** Data under study follows **

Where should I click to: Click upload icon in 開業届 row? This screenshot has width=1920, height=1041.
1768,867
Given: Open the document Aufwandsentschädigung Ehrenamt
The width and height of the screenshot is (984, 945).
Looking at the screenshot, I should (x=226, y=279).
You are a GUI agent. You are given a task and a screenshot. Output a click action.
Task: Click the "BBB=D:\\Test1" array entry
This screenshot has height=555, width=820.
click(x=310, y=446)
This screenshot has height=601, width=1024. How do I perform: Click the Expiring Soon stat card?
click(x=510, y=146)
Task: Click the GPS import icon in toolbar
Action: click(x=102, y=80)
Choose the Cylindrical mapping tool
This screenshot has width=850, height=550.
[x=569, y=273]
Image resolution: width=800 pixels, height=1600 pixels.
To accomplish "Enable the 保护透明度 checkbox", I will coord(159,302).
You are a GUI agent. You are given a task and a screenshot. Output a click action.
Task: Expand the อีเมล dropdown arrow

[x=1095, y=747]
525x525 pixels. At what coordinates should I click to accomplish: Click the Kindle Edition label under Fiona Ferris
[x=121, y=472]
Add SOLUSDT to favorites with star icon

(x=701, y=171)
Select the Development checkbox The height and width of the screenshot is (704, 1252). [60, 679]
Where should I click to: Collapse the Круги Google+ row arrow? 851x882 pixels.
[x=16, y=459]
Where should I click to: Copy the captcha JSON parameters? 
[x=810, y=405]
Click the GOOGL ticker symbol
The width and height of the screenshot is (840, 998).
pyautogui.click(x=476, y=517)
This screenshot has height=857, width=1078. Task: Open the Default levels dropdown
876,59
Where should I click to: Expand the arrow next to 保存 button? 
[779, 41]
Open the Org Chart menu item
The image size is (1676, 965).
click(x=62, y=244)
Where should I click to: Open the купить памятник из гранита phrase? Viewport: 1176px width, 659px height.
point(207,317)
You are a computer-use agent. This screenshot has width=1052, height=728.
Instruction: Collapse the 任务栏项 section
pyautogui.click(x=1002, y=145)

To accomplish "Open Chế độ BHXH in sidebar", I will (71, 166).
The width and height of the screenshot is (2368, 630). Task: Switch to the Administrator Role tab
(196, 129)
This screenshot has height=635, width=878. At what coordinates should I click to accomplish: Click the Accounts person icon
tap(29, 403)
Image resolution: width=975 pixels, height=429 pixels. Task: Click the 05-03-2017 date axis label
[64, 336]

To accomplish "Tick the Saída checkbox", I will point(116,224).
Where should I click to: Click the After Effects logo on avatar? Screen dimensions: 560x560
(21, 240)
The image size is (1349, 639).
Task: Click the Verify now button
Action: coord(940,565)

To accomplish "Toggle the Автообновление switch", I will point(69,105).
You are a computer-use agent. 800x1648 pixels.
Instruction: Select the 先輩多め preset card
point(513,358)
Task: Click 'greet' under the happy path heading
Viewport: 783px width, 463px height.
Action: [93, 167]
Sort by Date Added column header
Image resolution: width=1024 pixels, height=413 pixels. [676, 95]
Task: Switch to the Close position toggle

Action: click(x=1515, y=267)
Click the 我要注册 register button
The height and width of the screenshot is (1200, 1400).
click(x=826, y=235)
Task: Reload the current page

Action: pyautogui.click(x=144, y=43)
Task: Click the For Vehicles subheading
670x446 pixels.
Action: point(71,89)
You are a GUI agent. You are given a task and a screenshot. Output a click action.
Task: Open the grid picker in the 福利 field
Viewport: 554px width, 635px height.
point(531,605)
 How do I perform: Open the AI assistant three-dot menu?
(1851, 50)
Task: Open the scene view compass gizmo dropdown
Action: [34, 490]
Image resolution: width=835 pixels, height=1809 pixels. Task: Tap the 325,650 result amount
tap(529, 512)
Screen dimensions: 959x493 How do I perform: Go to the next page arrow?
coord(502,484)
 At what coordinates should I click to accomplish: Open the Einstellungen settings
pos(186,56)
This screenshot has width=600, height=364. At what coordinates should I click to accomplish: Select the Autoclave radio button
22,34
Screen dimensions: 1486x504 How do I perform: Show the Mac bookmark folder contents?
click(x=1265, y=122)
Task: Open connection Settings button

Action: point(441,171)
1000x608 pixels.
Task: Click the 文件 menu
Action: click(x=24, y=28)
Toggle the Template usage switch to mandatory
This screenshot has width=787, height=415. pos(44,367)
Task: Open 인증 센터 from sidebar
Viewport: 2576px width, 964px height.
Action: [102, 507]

** End of Data under study **

▶ **Brief**: From the records above, pick out and copy each line holding the word "will".

▶ **Exercise solution**:
To accomplish "Enable the 保护透明度 checkbox", I will coord(159,302).
To accomplish "Open Chế độ BHXH in sidebar", I will (71, 166).
To accomplish "Tick the Saída checkbox", I will point(116,224).
To accomplish "Toggle the Автообновление switch", I will point(69,105).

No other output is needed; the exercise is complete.